Divers mécanismes de diligence possibles pour les entreprises

Communiqués, Le Conseil fédéral, 28.05.2014

Berne. Les entreprises suisses pourraient être tenues de faire preuve d’une "diligence raisonnable" et de faire rapport concernant le respect des droits de l’homme et de l’environnement dans leurs activités à l’étranger. Le Conseil fédéral explore plusieurs voies possibles dans un rapport à l’intention du Parlement. Les mesures esquissées fournissent les bases nécessaires à l’élaboration de propositions législatives concrètes.

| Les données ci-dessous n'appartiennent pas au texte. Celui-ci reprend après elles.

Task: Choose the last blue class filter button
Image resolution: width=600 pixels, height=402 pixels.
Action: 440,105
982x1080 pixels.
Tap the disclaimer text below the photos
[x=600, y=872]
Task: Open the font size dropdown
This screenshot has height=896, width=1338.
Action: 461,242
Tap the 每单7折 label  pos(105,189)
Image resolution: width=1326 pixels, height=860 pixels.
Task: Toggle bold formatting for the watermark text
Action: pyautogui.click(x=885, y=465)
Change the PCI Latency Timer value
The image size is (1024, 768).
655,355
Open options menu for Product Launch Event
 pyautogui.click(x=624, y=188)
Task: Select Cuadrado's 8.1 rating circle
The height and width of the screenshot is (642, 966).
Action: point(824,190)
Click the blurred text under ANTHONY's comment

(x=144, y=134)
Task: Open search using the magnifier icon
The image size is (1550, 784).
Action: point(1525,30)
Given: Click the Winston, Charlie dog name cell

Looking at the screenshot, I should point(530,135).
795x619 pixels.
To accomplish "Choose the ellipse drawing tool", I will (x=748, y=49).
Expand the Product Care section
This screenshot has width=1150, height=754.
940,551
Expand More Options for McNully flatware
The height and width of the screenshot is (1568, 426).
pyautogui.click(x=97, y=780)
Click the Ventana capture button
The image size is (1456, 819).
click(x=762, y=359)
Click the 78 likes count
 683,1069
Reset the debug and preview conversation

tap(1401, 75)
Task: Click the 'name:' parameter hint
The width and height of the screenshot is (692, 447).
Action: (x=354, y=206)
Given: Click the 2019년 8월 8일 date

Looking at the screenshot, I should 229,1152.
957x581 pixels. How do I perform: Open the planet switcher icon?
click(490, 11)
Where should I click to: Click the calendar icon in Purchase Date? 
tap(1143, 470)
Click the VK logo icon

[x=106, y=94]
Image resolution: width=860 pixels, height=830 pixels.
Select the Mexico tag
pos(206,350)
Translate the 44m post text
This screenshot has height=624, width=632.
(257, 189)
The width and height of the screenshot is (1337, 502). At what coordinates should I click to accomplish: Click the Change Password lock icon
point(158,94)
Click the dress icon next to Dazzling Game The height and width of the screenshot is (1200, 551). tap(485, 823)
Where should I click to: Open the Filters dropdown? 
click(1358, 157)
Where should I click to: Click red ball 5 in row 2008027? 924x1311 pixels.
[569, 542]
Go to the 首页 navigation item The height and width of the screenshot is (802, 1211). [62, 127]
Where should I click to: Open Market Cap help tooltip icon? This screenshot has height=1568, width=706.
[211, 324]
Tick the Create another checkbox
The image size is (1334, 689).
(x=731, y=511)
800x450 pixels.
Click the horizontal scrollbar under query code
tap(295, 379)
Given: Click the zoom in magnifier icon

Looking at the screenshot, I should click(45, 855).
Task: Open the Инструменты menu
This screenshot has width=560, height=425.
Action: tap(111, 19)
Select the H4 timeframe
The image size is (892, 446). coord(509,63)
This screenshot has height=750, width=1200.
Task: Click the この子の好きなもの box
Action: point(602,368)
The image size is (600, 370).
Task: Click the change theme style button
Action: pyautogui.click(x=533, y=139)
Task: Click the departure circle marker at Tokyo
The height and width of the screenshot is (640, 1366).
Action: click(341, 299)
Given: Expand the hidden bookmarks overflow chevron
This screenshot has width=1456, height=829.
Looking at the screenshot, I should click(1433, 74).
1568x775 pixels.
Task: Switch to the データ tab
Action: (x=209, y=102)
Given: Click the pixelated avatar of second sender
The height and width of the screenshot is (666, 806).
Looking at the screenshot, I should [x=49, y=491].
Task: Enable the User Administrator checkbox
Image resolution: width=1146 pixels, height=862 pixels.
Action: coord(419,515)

Le Conseil fédéral a adopté ce rapport en exécution d’un postulat de la Commission des institutions politiques du Conseil national (CIP-N ; 12.3980) et d’une recommandation formulée dans le rapport de base sur les matières premières, du 27 mars 2013. Le postulat de la CIP-N chargeait le Conseil fédéral de faire faire une expertise par l’Institut suisse de droit comparé (ISDC) et d’élaborer sur cette base des solutions envisageables pour la Suisse. L’expertise de l’ISDC montre qu’aucune des législations étrangères étudiées n’impose aux multinationales de faire preuve d’une diligence raisonnable concernant les incidences de l’ensemble de leurs activités à l’étranger sur les droits de l’homme et l’environnement ni d’informer sur ces incidences.

Mesures prévues dans d’autres Etats

Diverses mesures sont cependant prévues pour encourager ces mécanismes de diligence et d’information. En France et au Danemark, les grandes entreprises doivent faire état des droits de l’homme et des questions environnementales dans leur rapport annuel. Au Royaume-Uni, la loi oblige les directeurs d’entreprises (membres du conseil d’administration) à tenir compte des effets à long terme des activités de leur société et à publier des indicateurs non financiers concernant notamment la protection de l’environnement. Le Parlement européen a en outre adopté récemment une directive imposant aux entreprises de publier dans leur rapport d’activité des informations non financières relatives aux droits de l’homme et à l’environnement et de rendre compte de leur stratégie et du respect de leur devoir de diligence. Dans d’autres pays enfin, il existe des incitations à l’information sur ces questions, sous forme de prix ou de notations.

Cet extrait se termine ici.